MacJournals on MacFixIt:

No one, except maybe [Artie MacStrawman], argued that you should never repair disk permissions. If you’re having trouble, especially if you suspect it’s permissions related, you should by all means repair permissions and see if that fixes the problem. You just shouldn’t imagine that performing this task at other times is doing you any good, because it’s not.

David Watanabe on Inquisitor’s Affiliate Ads 

I’ve gotten a slew of emails asking for my thoughts on this report (which got picked up at TUAW) regarding the way David Watanabe’s freeware Inquisitor input manager hack for Safari inserts Amazon and Apple Store affiliate ads in its search results for certain terms. Watanabe has responded on his weblog, and I largely agree with him. It’d be better if Inquisitor’s affiliate link results were visually tagged as such in the result list, but I don’t think there’s anything scandalous about it.

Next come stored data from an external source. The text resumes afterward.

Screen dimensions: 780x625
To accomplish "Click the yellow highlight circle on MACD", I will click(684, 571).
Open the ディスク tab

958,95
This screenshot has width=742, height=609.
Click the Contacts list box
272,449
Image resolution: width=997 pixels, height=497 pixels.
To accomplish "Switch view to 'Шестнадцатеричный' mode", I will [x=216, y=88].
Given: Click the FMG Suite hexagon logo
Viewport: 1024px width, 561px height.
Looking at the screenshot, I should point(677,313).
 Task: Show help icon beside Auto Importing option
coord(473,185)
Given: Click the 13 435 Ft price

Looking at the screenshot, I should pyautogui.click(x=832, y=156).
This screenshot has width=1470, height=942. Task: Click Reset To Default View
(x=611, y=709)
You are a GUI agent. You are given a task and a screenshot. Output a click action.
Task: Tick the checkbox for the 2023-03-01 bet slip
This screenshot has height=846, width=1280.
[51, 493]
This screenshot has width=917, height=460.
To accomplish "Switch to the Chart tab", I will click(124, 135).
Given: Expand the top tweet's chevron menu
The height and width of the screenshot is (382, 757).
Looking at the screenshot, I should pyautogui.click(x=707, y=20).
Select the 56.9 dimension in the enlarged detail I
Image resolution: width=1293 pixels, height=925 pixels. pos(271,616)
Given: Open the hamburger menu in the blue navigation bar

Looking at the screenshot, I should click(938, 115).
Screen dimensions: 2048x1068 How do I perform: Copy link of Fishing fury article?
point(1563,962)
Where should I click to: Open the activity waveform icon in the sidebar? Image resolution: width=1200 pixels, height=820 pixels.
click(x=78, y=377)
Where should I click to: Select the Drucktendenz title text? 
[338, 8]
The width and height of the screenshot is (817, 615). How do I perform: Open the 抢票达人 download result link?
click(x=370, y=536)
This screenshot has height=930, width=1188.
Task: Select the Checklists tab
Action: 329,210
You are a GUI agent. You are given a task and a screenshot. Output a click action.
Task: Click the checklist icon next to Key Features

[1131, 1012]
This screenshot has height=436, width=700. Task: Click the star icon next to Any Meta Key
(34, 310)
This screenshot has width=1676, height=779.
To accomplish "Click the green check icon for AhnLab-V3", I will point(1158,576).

The Vanishing Numeric Keypad 

David Pogue reports that new MacBooks are shipping with keyboards without the embedded number pad:

I asked my PR contact at Apple, and she confirmed that it’s true: the embedded number pad was eliminated to make the MacBook more closely resemble the aluminum Apple keyboards, even though the MacBooks manufactured up until now had one.

Sure, Everyone Loves IE 

Michael Calore speculating on the possibility of browsers other than MobileSafari once the iPhone SDK ships:

Safari is a great browser and all, but many are itching to see other browsers like Opera, Firefox and Internet Explorer (don’t scoff, there are plenty of reasons) running on their Apple gadgets.

Firefox (or at least something Gecko-based)? Sure. Opera? Maybe. But IE? “Many”? I’d say the number of iPhone users who wish there were a version of IE for it is zero.

Update: A couple of emails from readers who say they’d want this, as they need to access web sites that only work in IE. Back when Mac IE was the default and dominant Mac web browser, most IE-only web sites only worked in Windows IE, because they depended on Windows-only Active X stuff. So, sure, if by “iPhone version of IE” you mean “iPhone version of IE that somehow works with web sites that depend on Windows-only components”, sure some people want that. Isn’t going to happen, though.

Brand New: ‘Xerox, The Very, Very, Very Shiny Company’ 

Armin Vit: “Why is that marble not rotating? Or exploding? Or building out of thin air?”

Rails : Shared Hosting :: Oil : Water 

Dallas at Dreamhost:

The feeling I get from the Rails community is that Rails is being pushed as some sort of high-end application system and that makes it OK to ignore the vast majority of user web environments. You simply cannot ignore the shared hosting users. In my opinion, the one thing the PHP people did that got them to where they are today is to embrace shared hosting and work hard to make their software work well within it.

It’s certainly the case that Ruby on Rails simply is not suited for use in a shared hosting environment. The basic gist of Rails is that it’s easy and convenient from a programming perspective, but very difficult from a hosting perspective. It’s easy to say “The Rails team should make it easier to host”, but it’s sort of the nature of the beast, and I’ve never seen a good recommendation for specifically how they could do so.

ClearType Rendering Forthcoming for Safari on Windows? 

Good news for Windows users who don’t like that Safari for Windows uses Mac OS X-style anti-aliasing. (Via Grant Hutchinson.)

Three Students Stabbed, Pa. School Evacuated 

Surreal; this was my high school, and a bunch of people in my family work there now.

Brent Simmons on NetNewsWire 3.1’s Release as Freeware 

NetNewsWire developer Brent Simmons:

But I will say that, for me personally, this is a dream come true. Every developer wants to be able to work on the software they love, make a living at it, and give it to the world for free.

Usually you get to pick two out of three — if you’re lucky. Me, I get all three.

NewsGator Releases NetNewsWire and FeedDemon as Freeware 

Wow:

NewsGator also announced that all of its client RSS reader products are now available free of charge and include free synchronization along with other services.